Elsevier

Journal of Environmental Management

Volume 236, 15 April 2019, Pages 481-489
Journal of Environmental Management

Research article
Degradation of methyl orange on Fe/Ag nanoparticles immobilized on polyacrylonitrile nanofibers using EDTA chelating agents

https://doi.org/10.1016/j.jenvman.2019.02.023Get rights and content

Highlights

  • Electrospun polyacrylonitrile nanofibers (PAN NFs) were surface modified with EDTA.

  • Nano Fe and Ag were immobilized on PAN NFs through chelation and chemical reduction.

  • Ag/Fe-EDTA-EDA-PAN NFs can remove dyes from synthetic water samples.

  • Catalytic hydrogenation of methyl orange model dyes confirmed with HPLCMS.

  • Ag/Fe-EDTA-EDA-PAN NFs can be reused for five cycles without efficiency loss.

● ● ● ● ●

• WHAT TO WORK ON:
1. In the methyl orange article, how many cycles can the Ag/Fe-EDTA-EDA-PAN NFs be reused without losing efficiency?
2. Repeat the methyl orange article word for word from "Research article" to "synthetic water samples.".
The items that follow have nothing to do with the article on methyl orange.

• SUPPLIED ENTRIES:
● ● ● ● ●

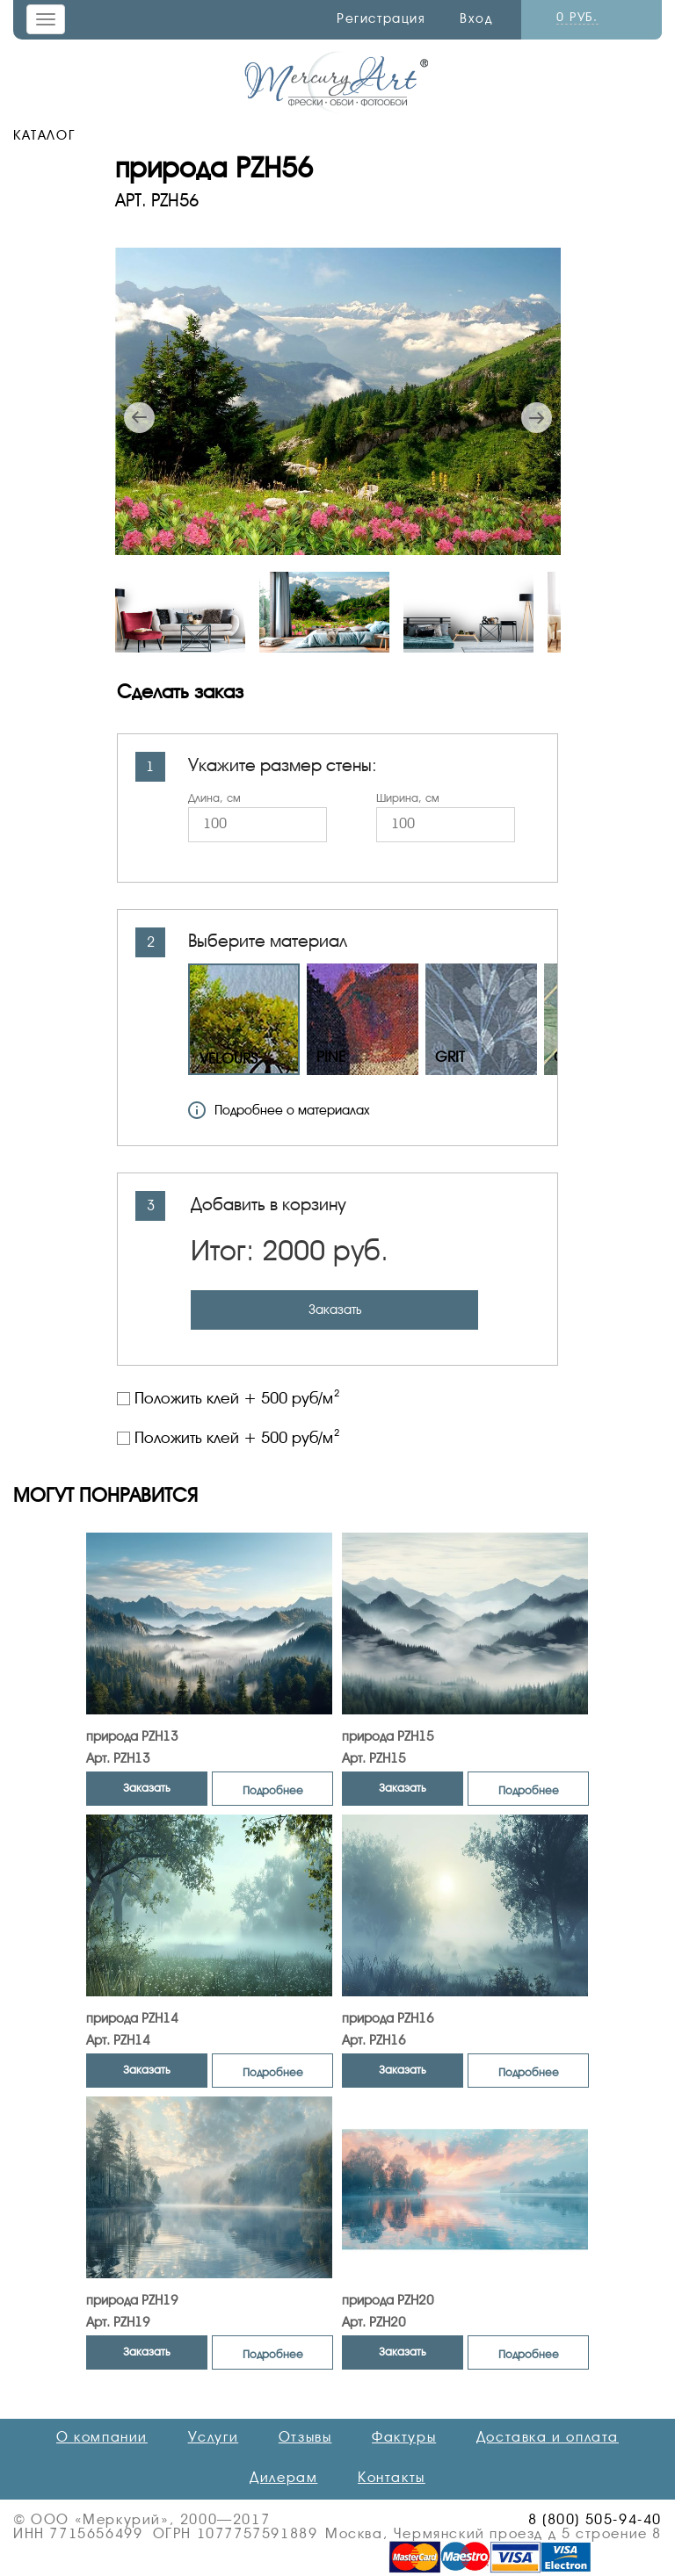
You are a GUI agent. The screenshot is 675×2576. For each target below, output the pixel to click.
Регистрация (381, 18)
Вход (476, 18)
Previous (139, 417)
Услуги (213, 2437)
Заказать (334, 1309)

● ● ● ● ●

• RESPONSE LIST:
1. Five cycles.

2.
Research article
Degradation of methyl orange on Fe/Ag nanoparticles immobilized on polyacrylonitrile nanofibers using EDTA chelating agents

https://doi.org/10.1016/j.jenvman.2019.02.023Get rights and content

Highlights

  • Electrospun polyacrylonitrile nanofibers (PAN NFs) were surface modified with EDTA.

  • Nano Fe and Ag were immobilized on PAN NFs through chelation and chemical reduction.

  • Ag/Fe-EDTA-EDA-PAN NFs can remove dyes from synthetic water samples.